Task to carry out: Between the lines holding "Where should I" and "(x=1267, y=85)", inclusive, repeat every line of the listing, requests included, and add -126 to each number in the coordinate answers.

Provided data:
»»

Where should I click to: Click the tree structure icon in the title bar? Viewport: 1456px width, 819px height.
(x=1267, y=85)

««
»»

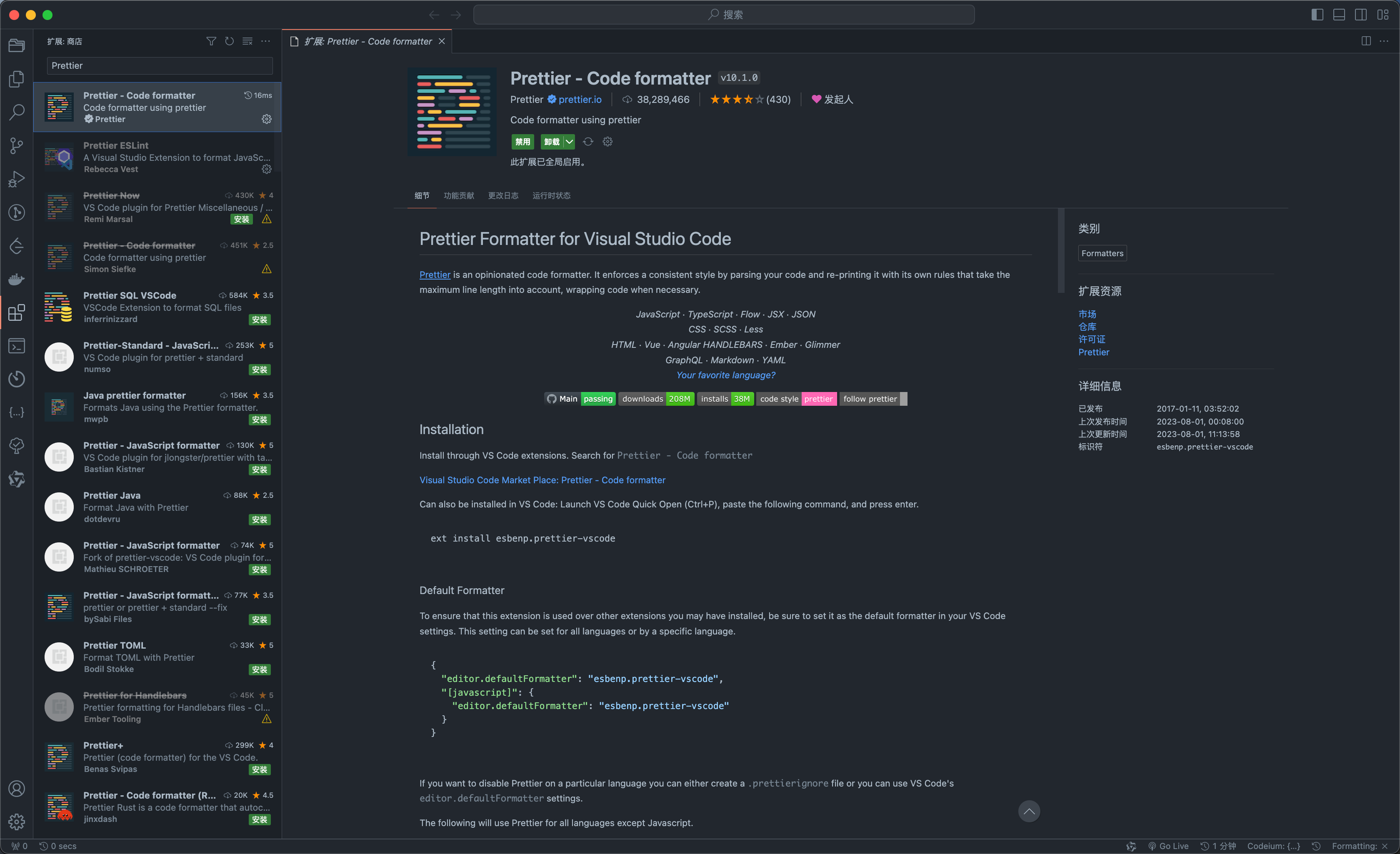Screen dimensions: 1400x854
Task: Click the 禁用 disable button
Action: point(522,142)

««
»»

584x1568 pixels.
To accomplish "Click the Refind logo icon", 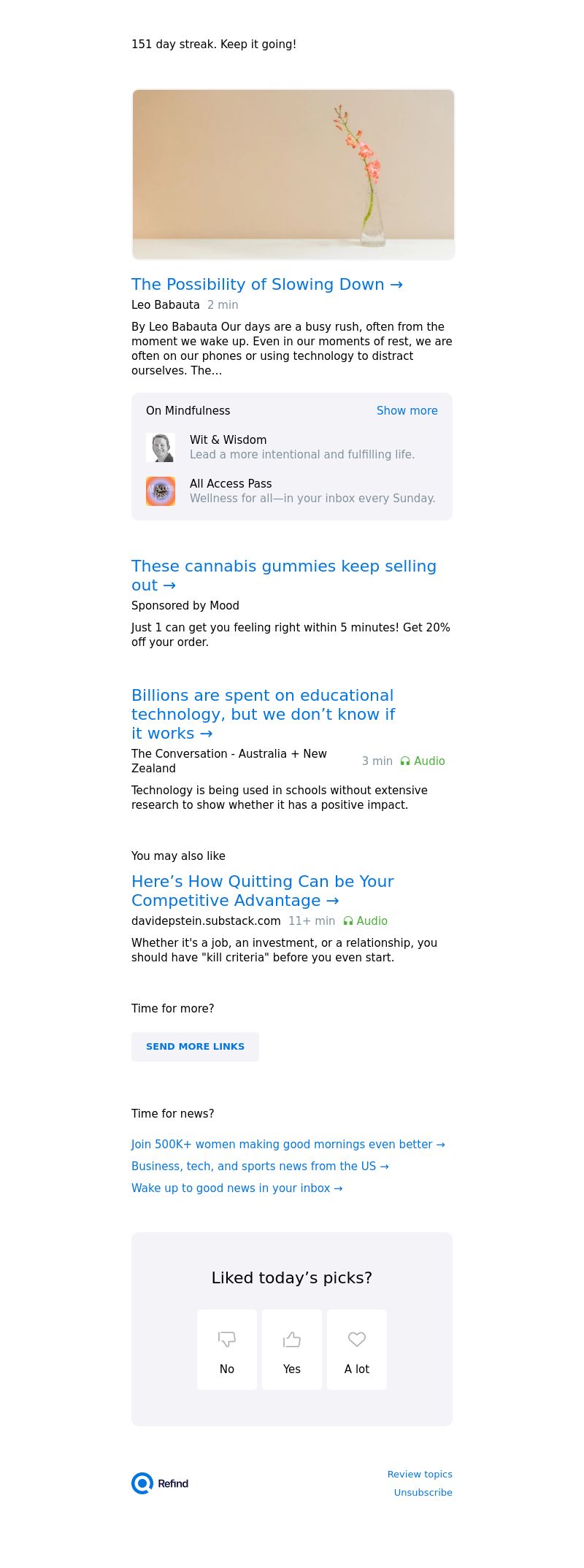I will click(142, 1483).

««

Result of this task:
Where should I click to: Click the tree structure icon in the title bar? Viewport: 1456px width, 819px height.
(x=1141, y=-41)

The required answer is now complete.